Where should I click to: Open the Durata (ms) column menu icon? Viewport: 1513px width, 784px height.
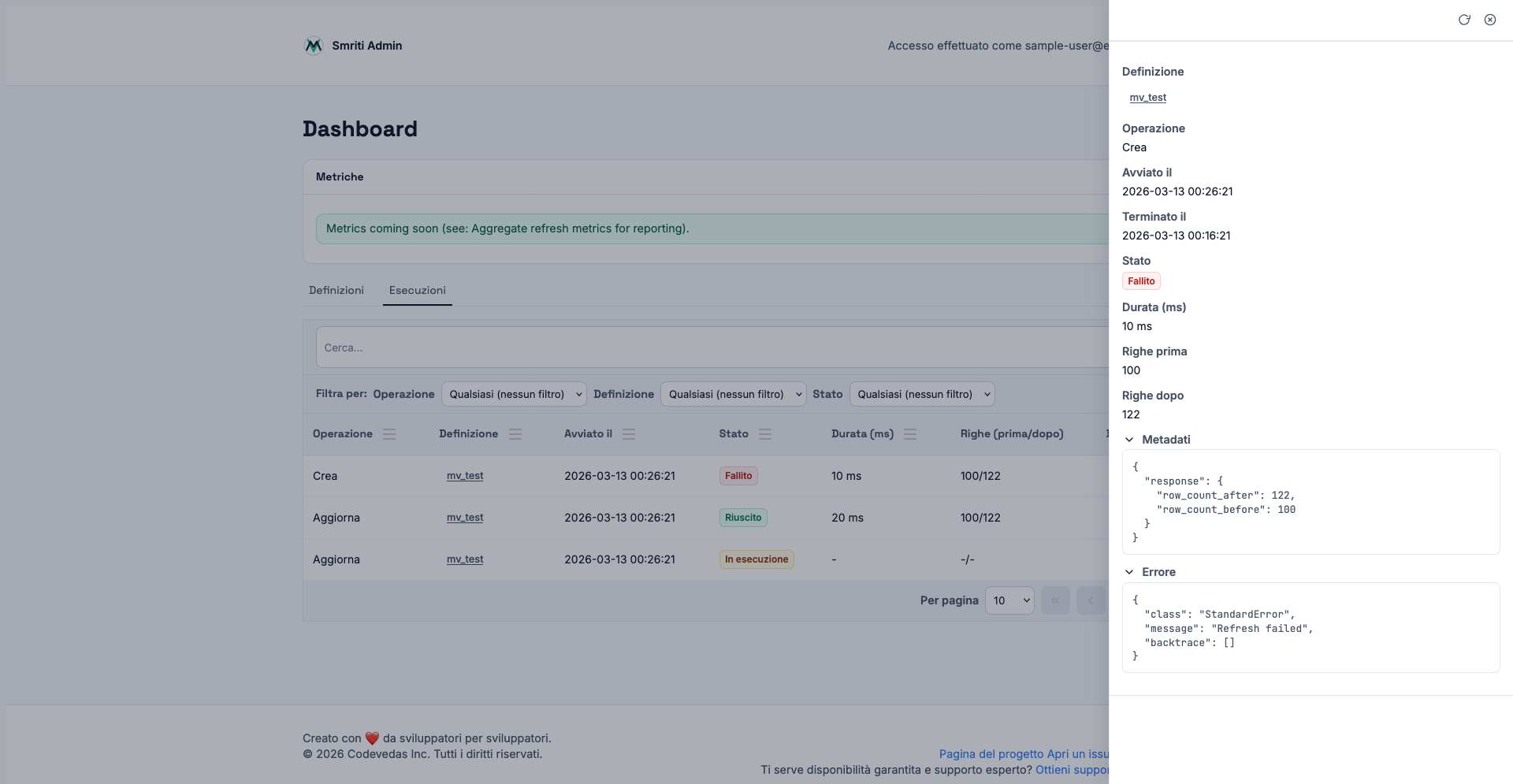click(910, 434)
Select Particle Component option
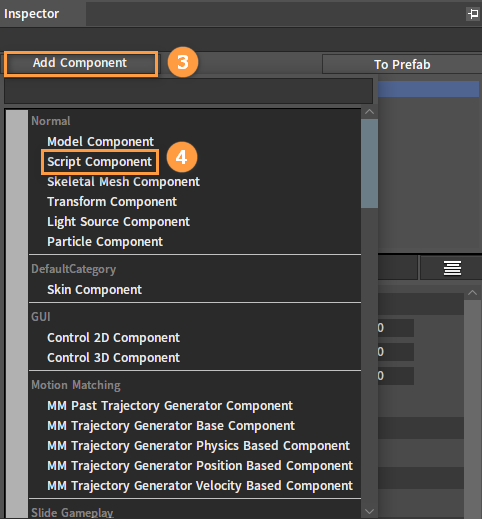 (105, 242)
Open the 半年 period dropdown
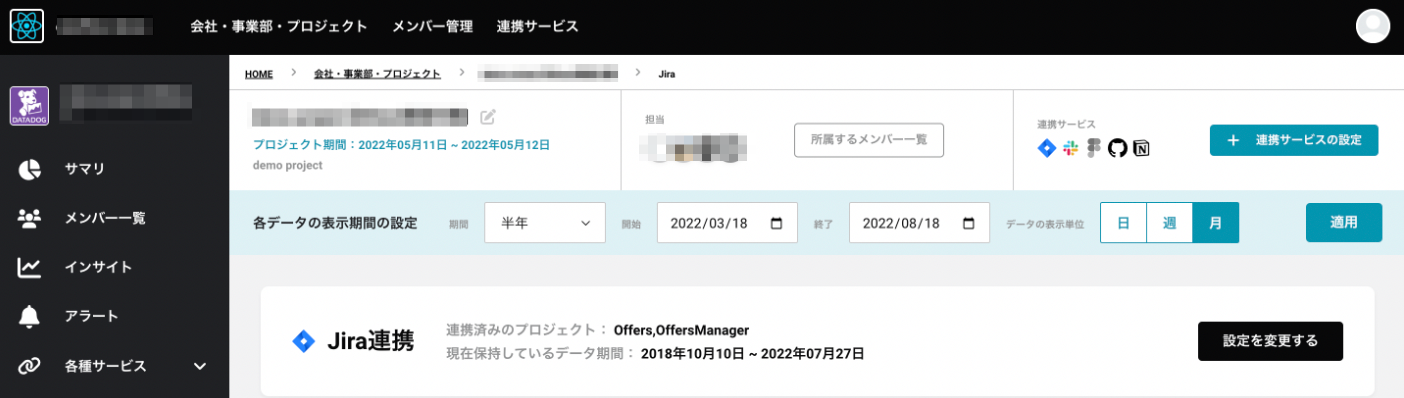The image size is (1404, 398). pos(545,223)
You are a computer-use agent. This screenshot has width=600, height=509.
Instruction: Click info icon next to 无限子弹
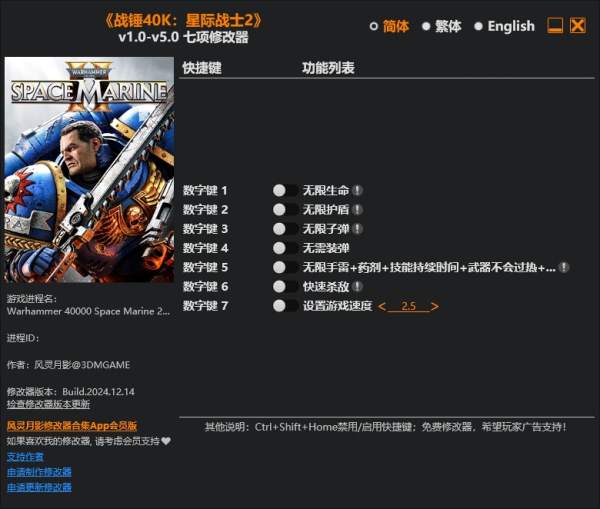tap(357, 229)
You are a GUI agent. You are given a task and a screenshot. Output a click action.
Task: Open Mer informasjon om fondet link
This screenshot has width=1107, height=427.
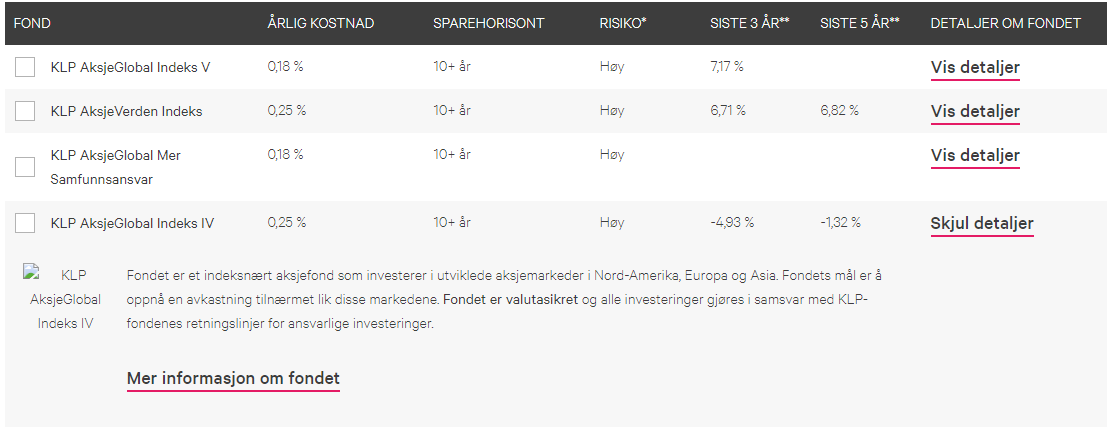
————
Please retype the whole listing above exactly, without any of its images.

Where should I click to: Open the Durata (ms) column menu icon? Viewport: 1513px width, 784px height.
click(910, 434)
Select Particle Component option
 (105, 242)
Open the 半年 period dropdown
The image size is (1404, 398). pos(545,223)
You are a computer-use agent. This screenshot has width=600, height=509.
Instruction: Click info icon next to 无限子弹
tap(357, 229)
You are a GUI agent. You are given a task and a screenshot. Output a click action.
Task: Open Mer informasjon om fondet link
This screenshot has width=1107, height=427.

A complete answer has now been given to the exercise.